According to Simon Inglis, author of The Football Grounds of Britain (the new edition of which is published in March), "Club chairmen are interested in how many seats they can get for their money. Advances in technology mean the grounds are much better to sit in and use, they look after the spectators' needs, but they have no purpose beyond that. Huddersfield's did have, and they were prepared to trust the architect to deliver it for them."

According to Inglis the design of a ground reflects the character of the client commissioning it. You can see his point: Middlesbrough's Cellnet Riverside stadium is a metaphor for the ambition of the club; at Manchester United, the vast new north stand is a monument to pile-'em-high money- making; Arsenal's grand and dignified north stand fits entirely into the traditions of a club which prides itself on doing things properly.
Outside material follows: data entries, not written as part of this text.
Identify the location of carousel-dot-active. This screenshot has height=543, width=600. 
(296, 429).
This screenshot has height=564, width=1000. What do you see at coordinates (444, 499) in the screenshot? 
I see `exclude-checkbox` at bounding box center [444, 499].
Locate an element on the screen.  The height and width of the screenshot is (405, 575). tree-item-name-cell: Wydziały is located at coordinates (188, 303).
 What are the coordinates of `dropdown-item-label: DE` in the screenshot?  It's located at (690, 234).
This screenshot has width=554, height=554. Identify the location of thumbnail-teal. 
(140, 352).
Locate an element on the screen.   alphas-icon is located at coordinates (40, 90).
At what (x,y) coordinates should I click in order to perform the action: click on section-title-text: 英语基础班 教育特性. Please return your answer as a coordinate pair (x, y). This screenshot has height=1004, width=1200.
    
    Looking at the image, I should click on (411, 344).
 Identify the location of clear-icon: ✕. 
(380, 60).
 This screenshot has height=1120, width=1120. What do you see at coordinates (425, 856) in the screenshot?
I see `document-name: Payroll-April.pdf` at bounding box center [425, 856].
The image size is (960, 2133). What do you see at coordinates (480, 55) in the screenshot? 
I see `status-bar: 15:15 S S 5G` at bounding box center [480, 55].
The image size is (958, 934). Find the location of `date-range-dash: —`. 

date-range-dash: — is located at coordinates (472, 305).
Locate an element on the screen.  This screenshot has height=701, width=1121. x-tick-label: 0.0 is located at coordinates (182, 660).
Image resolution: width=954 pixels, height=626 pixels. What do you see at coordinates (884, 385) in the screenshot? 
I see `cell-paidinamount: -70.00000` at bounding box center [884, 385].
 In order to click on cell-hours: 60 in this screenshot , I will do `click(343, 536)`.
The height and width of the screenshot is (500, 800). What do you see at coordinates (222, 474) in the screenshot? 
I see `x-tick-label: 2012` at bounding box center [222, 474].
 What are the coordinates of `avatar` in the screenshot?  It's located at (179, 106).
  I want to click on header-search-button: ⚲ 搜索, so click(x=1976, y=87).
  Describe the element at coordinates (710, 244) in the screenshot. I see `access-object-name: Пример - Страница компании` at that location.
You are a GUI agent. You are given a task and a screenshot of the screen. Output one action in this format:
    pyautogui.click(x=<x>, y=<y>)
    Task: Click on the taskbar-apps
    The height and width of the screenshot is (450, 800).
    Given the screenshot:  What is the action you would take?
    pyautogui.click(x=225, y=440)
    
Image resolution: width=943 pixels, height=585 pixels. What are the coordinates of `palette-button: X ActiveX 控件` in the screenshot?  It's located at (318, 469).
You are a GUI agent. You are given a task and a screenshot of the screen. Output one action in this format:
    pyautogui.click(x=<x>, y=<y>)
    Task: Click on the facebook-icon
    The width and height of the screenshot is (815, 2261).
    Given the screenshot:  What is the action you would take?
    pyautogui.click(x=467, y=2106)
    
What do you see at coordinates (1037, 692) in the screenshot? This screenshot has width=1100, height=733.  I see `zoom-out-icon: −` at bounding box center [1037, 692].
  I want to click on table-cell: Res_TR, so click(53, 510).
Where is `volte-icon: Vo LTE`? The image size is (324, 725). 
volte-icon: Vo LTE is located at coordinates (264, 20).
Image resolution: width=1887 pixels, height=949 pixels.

Huddersfield's stadium is designed to be a civic statement. And it can only be so, because it was the result of a partnership involving the town's rugby club, football club and council.

"In 1990 the football club was going out of business, the stadium was falling apart," says Paul Fletcher. "So was the rugby club. We got together and realised we both needed new homes and to pay for them we either needed a partner or a Jack Walker. We found it in the local authority." In exchange for opening up the stadium for community events, the authority offered to help top up finances raised by selling the land on which the two clubs' old grounds stood (a DIY superstore now fills the space where Huddersfield Town's Leeds Road once crumbled). An architectural competition was organised, won by the Lobb Partnership, who, by no coincidence at all, are responsible for Highbury's magnificent new stand.

"It would have been easier for us to build a functional 10,000 seater," says Fletcher. "But we wanted to have a civic centre which would act as a focus for the town. Whatever the fortunes of Huddersfield Town, this stadium will be viable." Middlesbrough's Riverside Stadium cost a bargain pounds 12m for 30,000 seats. Huddersfield preferred to spend as it went along. The initial pounds 16m bought it only three sides of what is to become a 25,000 seater.

"We will be announcing this week plans for a 10-screen cinema on the site," says Fletcher. "Profits from this will help us in funding the fourth stand, which will include a public swimming pool, dance studio and offices for the local council leisure department. As well, of course, as providing us with the final 5,000 seats. We hope this will be completed by 1996." So the money may not have bought Huddersfield a complete stadium, but it did buy them a magnificent one, and made a statement into the bargain.

"It's the roof that does it," says Andy Mitten, a football enthusiast who made a pilgrimage to the ground the day it hosted its first game. "You get a great view from every seat and all the facilities you expect, but in truth once you're inside, most of the stands are very breeze block. The roof, though, stands out against the backdrop of the moors and makes it look incredible. Wherever you go in the town you just can't take your eyes off it." As persuasive a reason for winning the top building award as any. And proof that what a town really needs to get itself on the map is a great football stadium, not a great football team. Which is just as well in Huddersfield's case.